Given exercise
Repeat the entries below verbatim, from their start through the line containing "pyautogui.click(x=77, y=55)".

Materials provided

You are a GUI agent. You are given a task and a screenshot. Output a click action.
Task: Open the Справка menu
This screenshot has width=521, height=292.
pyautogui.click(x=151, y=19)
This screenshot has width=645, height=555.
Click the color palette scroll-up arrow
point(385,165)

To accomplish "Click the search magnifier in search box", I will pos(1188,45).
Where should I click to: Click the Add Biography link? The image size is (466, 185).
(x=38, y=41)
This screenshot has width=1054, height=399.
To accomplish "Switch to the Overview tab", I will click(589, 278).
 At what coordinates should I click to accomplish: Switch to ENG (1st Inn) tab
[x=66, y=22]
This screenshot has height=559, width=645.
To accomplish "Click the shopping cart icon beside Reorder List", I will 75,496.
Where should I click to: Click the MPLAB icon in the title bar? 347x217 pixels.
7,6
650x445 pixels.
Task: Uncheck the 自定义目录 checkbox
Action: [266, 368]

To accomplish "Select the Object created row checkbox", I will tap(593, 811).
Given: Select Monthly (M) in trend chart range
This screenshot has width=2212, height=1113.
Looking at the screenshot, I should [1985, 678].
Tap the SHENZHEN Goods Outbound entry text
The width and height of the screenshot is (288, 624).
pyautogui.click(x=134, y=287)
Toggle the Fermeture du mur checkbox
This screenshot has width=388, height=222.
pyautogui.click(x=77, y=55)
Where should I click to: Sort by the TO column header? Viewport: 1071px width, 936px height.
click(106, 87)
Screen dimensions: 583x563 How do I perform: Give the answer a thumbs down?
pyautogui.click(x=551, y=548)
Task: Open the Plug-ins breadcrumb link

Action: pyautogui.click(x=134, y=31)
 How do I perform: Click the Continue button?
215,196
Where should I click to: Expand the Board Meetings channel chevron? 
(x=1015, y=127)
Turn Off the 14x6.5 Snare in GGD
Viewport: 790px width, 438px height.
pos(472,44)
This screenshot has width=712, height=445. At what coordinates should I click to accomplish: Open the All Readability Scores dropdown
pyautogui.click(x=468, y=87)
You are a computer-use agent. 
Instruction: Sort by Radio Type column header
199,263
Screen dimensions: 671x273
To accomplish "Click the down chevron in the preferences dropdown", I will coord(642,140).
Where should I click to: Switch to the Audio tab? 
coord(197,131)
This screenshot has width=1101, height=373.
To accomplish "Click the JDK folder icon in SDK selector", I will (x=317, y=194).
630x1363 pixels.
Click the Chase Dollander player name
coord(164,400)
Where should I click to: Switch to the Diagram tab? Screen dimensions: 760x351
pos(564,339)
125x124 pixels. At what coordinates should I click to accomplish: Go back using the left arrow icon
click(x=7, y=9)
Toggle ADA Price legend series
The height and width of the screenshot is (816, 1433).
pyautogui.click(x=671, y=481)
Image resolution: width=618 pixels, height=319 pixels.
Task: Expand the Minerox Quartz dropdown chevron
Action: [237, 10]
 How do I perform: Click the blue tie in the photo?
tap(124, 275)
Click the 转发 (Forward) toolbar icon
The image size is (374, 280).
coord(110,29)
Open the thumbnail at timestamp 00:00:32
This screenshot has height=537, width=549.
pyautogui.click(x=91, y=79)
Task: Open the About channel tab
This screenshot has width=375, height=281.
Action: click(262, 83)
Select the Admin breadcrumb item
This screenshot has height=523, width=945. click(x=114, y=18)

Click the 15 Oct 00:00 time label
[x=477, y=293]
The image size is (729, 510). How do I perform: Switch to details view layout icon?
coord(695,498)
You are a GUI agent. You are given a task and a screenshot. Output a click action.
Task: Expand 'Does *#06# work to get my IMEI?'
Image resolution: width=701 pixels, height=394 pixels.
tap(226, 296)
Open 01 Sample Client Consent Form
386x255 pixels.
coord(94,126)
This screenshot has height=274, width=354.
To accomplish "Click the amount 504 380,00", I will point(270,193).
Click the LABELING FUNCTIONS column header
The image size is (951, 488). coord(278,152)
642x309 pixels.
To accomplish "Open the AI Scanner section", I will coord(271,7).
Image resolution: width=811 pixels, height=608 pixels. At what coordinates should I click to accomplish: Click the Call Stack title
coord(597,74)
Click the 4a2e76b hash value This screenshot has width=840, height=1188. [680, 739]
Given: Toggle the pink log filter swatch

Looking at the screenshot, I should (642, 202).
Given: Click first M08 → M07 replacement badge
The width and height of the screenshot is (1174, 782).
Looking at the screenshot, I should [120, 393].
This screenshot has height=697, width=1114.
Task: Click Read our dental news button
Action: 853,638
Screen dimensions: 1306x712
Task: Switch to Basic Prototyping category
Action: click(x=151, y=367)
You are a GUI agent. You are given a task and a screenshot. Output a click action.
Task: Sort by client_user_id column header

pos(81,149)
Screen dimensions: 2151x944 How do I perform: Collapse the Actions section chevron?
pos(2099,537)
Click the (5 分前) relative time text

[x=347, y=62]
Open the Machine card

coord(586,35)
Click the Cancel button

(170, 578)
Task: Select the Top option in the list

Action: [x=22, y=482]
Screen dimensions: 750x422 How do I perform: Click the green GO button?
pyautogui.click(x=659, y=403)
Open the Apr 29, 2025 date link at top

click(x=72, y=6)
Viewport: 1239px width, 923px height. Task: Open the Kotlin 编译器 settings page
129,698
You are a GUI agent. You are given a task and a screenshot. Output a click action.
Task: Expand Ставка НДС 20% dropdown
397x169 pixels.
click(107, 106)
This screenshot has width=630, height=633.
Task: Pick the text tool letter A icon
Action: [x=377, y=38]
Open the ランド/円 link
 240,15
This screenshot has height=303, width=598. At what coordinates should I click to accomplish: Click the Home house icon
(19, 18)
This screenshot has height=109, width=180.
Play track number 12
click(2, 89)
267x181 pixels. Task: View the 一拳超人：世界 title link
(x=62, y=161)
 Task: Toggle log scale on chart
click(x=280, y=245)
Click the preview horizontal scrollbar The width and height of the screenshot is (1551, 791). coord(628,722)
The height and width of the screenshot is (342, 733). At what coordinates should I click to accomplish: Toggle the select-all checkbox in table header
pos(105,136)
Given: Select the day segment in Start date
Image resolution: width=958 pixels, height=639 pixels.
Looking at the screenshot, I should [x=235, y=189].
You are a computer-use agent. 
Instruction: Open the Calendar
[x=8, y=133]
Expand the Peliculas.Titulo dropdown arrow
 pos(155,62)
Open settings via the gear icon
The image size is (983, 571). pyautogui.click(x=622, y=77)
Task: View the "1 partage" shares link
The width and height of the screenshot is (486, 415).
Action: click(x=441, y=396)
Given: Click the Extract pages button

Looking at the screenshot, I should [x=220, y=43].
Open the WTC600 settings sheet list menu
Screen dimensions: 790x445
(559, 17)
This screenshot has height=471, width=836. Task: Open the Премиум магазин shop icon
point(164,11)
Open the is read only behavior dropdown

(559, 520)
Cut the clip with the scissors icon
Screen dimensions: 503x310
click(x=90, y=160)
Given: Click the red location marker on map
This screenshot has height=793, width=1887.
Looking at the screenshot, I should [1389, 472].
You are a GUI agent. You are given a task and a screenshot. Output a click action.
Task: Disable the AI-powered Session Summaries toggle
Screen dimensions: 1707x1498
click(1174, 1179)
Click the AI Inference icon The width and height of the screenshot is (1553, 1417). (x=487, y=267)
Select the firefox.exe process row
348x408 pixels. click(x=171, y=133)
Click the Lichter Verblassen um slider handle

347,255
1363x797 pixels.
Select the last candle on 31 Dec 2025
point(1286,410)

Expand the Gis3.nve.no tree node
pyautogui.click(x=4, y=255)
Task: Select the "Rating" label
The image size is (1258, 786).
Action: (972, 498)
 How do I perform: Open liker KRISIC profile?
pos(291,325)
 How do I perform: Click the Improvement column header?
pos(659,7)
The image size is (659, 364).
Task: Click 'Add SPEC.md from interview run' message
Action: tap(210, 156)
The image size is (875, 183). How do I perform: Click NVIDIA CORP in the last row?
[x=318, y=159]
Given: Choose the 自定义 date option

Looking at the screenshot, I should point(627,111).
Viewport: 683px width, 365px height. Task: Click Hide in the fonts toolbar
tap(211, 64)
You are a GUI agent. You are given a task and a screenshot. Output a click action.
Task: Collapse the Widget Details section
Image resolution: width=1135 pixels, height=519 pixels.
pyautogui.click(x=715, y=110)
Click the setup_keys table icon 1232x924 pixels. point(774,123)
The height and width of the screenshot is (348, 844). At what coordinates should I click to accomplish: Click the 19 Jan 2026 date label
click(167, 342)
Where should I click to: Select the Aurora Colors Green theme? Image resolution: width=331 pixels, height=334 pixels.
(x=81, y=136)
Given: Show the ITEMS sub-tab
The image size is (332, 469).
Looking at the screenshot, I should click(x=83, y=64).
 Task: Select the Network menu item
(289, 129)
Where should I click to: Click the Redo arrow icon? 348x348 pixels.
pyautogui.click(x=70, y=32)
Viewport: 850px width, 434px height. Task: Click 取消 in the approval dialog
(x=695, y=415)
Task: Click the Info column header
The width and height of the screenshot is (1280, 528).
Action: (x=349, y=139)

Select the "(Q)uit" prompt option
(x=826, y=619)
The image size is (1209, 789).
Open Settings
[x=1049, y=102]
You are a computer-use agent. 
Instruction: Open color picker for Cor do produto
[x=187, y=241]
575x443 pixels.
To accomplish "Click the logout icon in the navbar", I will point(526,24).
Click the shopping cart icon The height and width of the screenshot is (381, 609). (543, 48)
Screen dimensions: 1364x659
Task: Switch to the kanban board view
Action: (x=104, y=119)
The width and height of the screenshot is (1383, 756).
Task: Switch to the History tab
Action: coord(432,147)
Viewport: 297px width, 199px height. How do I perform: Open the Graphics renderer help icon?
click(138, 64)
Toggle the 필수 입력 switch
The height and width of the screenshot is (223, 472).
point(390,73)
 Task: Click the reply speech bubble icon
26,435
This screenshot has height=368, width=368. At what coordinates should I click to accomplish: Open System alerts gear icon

Reply
You are a GUI agent. You are given a task and a screenshot. Output a click action.
Task: Open the Справка menu
This screenshot has width=521, height=292.
pyautogui.click(x=151, y=19)
This screenshot has width=645, height=555.
Click the color palette scroll-up arrow
point(385,165)

To accomplish "Click the search magnifier in search box", I will pos(1188,45).
Where should I click to: Click the Add Biography link? The image size is (466, 185).
(x=38, y=41)
This screenshot has width=1054, height=399.
To accomplish "Switch to the Overview tab", I will click(589, 278).
 At what coordinates should I click to accomplish: Switch to ENG (1st Inn) tab
[x=66, y=22]
This screenshot has height=559, width=645.
To accomplish "Click the shopping cart icon beside Reorder List", I will 75,496.
Where should I click to: Click the MPLAB icon in the title bar? 347x217 pixels.
7,6
650x445 pixels.
Task: Uncheck the 自定义目录 checkbox
Action: [266, 368]

To accomplish "Select the Object created row checkbox", I will tap(593, 811).
Given: Select Monthly (M) in trend chart range
This screenshot has width=2212, height=1113.
Looking at the screenshot, I should [1985, 678].
Tap the SHENZHEN Goods Outbound entry text
The width and height of the screenshot is (288, 624).
pyautogui.click(x=134, y=287)
Toggle the Fermeture du mur checkbox
This screenshot has width=388, height=222.
pyautogui.click(x=77, y=55)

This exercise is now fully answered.